* [Data records]:
━━━━━━━━━━━━━━━━━━━━━━━━━━━━━━
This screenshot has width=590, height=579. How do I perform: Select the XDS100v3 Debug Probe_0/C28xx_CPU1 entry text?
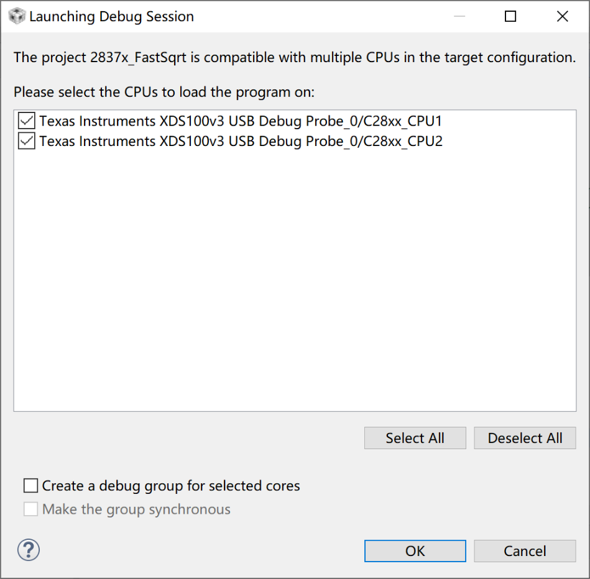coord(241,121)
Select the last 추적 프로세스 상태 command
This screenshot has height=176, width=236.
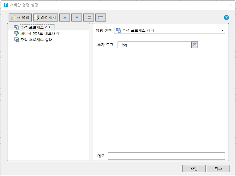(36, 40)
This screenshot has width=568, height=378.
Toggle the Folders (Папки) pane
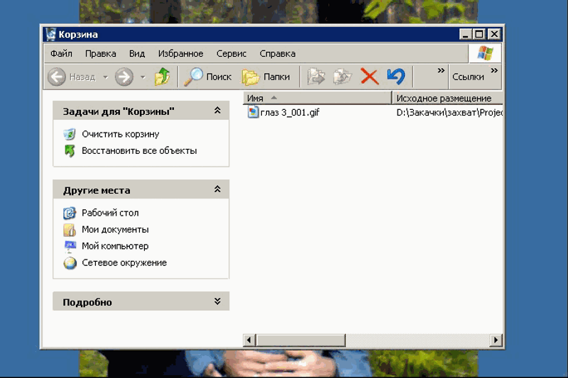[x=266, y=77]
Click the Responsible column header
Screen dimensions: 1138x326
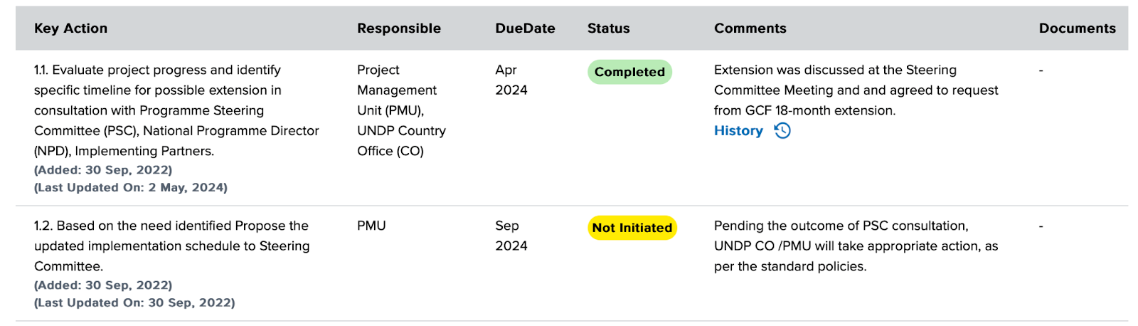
━━━━━━━━━━━━━━━━━━━━━━━━━━━━━━
* [Aim]:
Reproduce the text of every record above word for word, omitting the pictures.

* [Solution below]:
This screenshot has width=590, height=579. How do I perform: Select the XDS100v3 Debug Probe_0/C28xx_CPU1 entry text?
coord(241,121)
Select the last 추적 프로세스 상태 command
This screenshot has height=176, width=236.
(36, 40)
This screenshot has width=568, height=378.
Toggle the Folders (Папки) pane
[x=266, y=77]
Click the Responsible column header
Screen dimensions: 1138x326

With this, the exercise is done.